TEXTO-FONTE -
-- -- --

Ruben Östlund costuma ser chamado de "enfant terrible" do cinema nórdico. Ele não gosta do rótulo:
– Enfant terrible eram (Luis) Buñuel, há quase cem anos, ou (Pedro) Almodóvar. Eu tento só ser um crítico ácido da mistificação do mundo atual.
O novo capítulo dessa "acidez crítica" de Östlund é um filme que, desde maio passado, tem dividido a crítica – e colecionado prêmios. The Square – A Arte da Discórdia, em cartaz nos cinemas e que está na shortlist de nove pré-indicados para concorrer ao Oscar de melhor filme estrangeiro. Dificilmente deixará de ficar entre os cinco finalistas.
Embora com o risco de parecer blasé, o diretor não supervaloriza a indicação:
– OK, é o Oscar, mas não é mais importante que os prêmios que já ganhamos.
Em maio, em Cannes, o júri presidido por Pedro Almodóvar outorgou a The Square a Palma de Ouro. Dias antes da entrevista por telefone, foi a vez de a Academia Europeia de Cinema atribuir ao filme seis prêmios, incluindo melhor filme, diretor e ator (Claes Bang). Ostlund admite:
– Claes era realmente o melhor, e eu torcia por ele. Mas foi muito bom vencer como melhor diretor. A concorrência foi difícil, porque grandes realizadores foram indicados.
The Square conta a história de Christian. Diretor de um museu de arte contemporânea, ele é um modelo de correção. Divorciado, é pai responsável de duas filhas, dirige um carro elétrico, para evitar a poluição, e apoia todas as boas causas. Tudo isso parece perfeito – parece. A nova instalação de Christian no museu chama-se O Quadrado, daí o título. É um espaço do altruísmo e da igualdade, para estimular a responsabilidade das pessoas. Pena que ocorram duas coisas. 1) o celular de Christian é roubado e ele responde ao fato de forma emocional, irracional, colocando em xeque a própria civilidade; e 2) os responsáveis pela publicidade do museu organizam uma campanha radical para promover O Quadrado, e o resultado é que chocam a opinião pública. O museu, e Christian, entram em crise. É o colapso do mundo organizado. Instala-se a arte da discórdia.

-- -- --

REQUISITOS DAS TAREFAS -
[1] Diga se cada afirmação abaixo está de acordo com o texto sobre o filme The Square, respondendo sim ou não e citando literalmente as palavras do texto que decidem a questão. (a) O júri que deu a Palma de Ouro ao filme em Cannes era presidido por Pedro Almodóvar. (b) A Academia Europeia de Cinema deu quatro prêmios ao filme. (c) Christian dirige um carro elétrico.
[2] Reproduza sem alterações um trecho do texto sobre o filme The Square: comece nas palavras "The Square conta" e pare depois de "arte da discórdia.".

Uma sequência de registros
-- -- --

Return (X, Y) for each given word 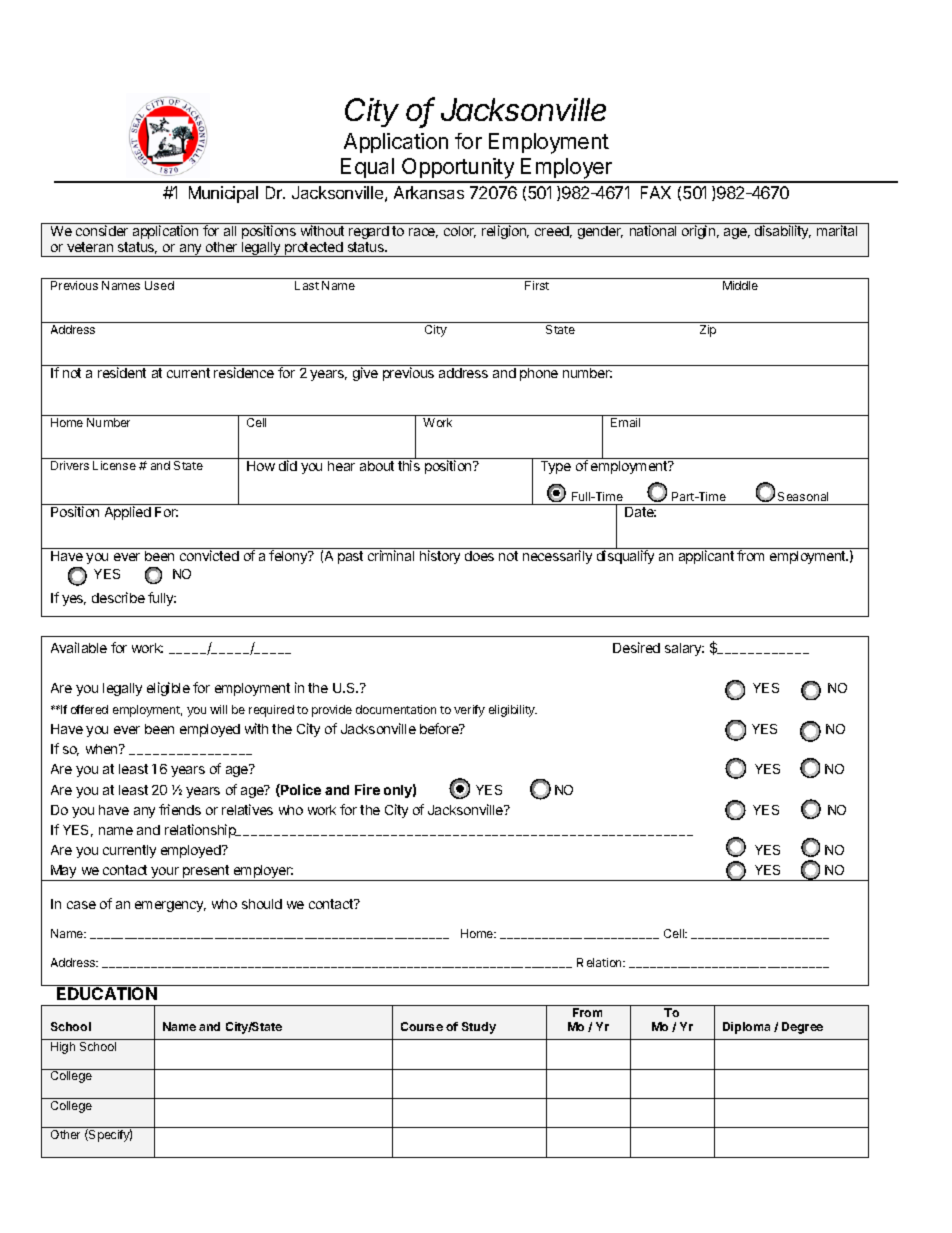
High (63, 1048)
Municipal (223, 194)
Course (422, 1026)
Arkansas (429, 192)
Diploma (746, 1028)
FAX (656, 192)
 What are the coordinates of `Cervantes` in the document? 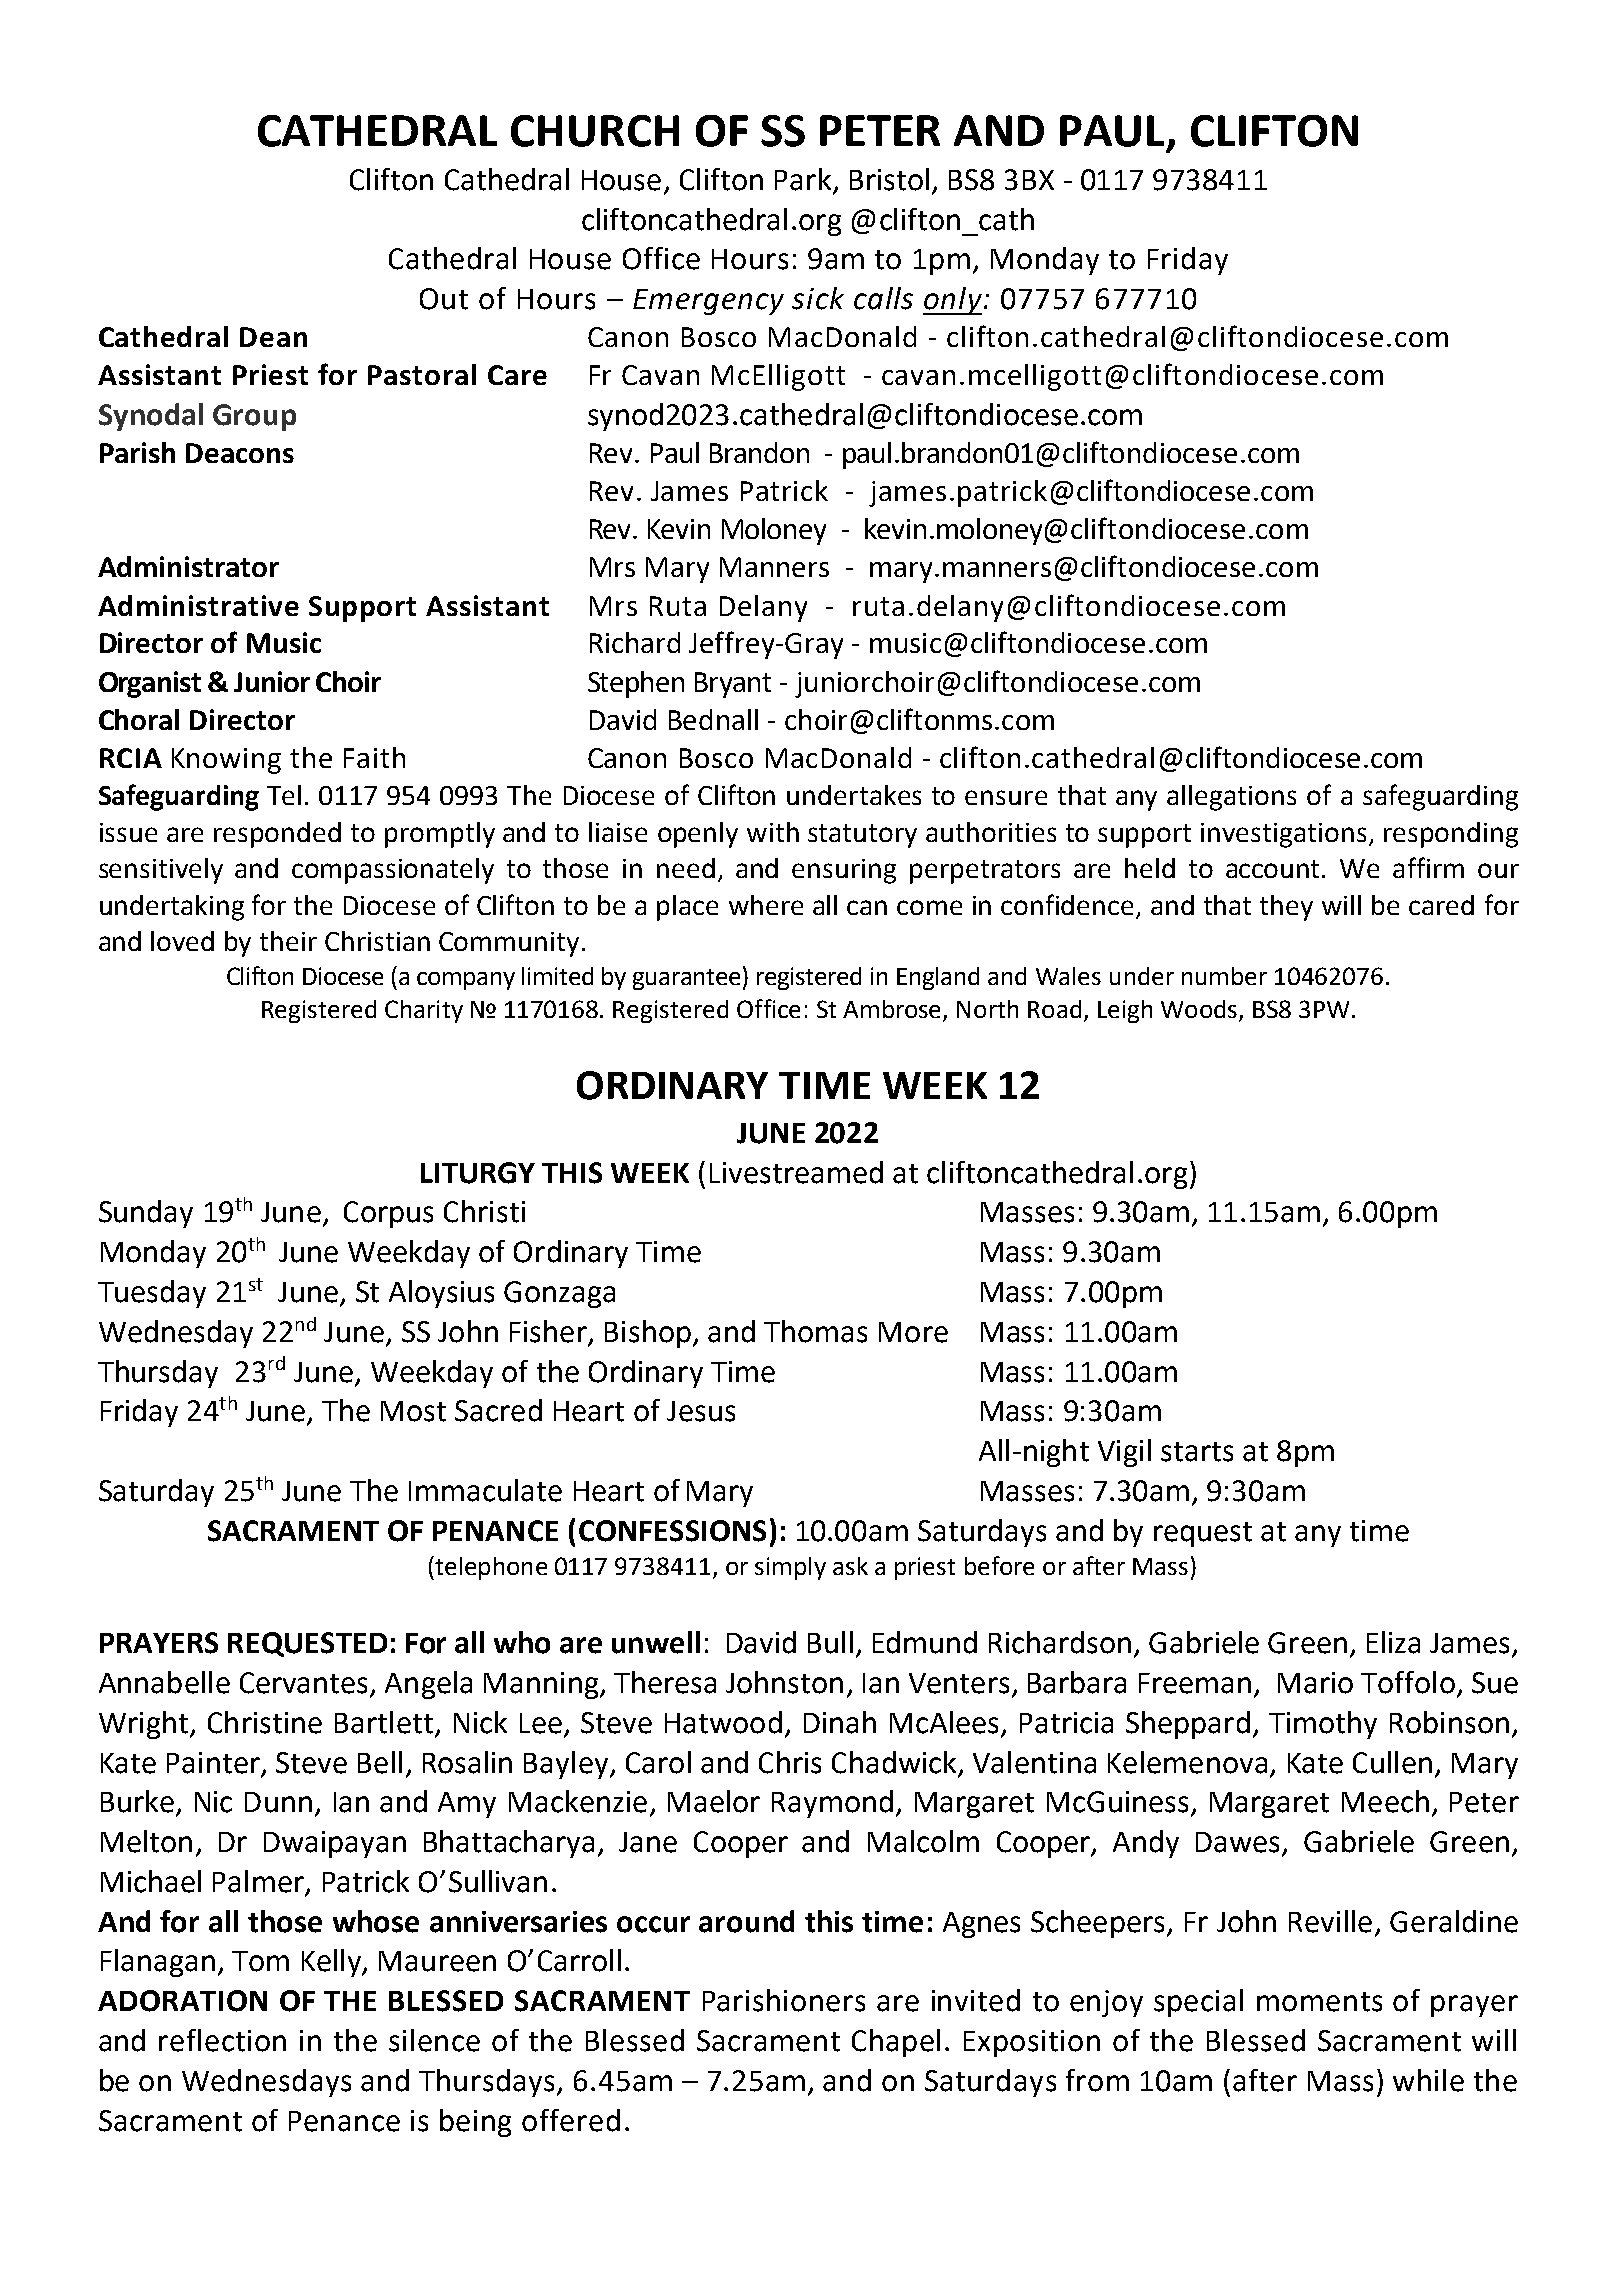 It's located at (305, 1684).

-- -- --

RESPOSTAS -
[1]
(a) Sim: "o júri presidido por Pedro Almodóvar outorgou a The Square a Palma de Ouro".
(b) Não: "atribuir ao filme seis prêmios".
(c) Sim: "dirige um carro elétrico, para evitar a poluição".

[2]
The Square conta a história de Christian. Diretor de um museu de arte contemporânea, ele é um modelo de correção. Divorciado, é pai responsável de duas filhas, dirige um carro elétrico, para evitar a poluição, e apoia todas as boas causas. Tudo isso parece perfeito – parece. A nova instalação de Christian no museu chama-se O Quadrado, daí o título. É um espaço do altruísmo e da igualdade, para estimular a responsabilidade das pessoas. Pena que ocorram duas coisas. 1) o celular de Christian é roubado e ele responde ao fato de forma emocional, irracional, colocando em xeque a própria civilidade; e 2) os responsáveis pela publicidade do museu organizam uma campanha radical para promover O Quadrado, e o resultado é que chocam a opinião pública. O museu, e Christian, entram em crise. É o colapso do mundo organizado. Instala-se a arte da discórdia.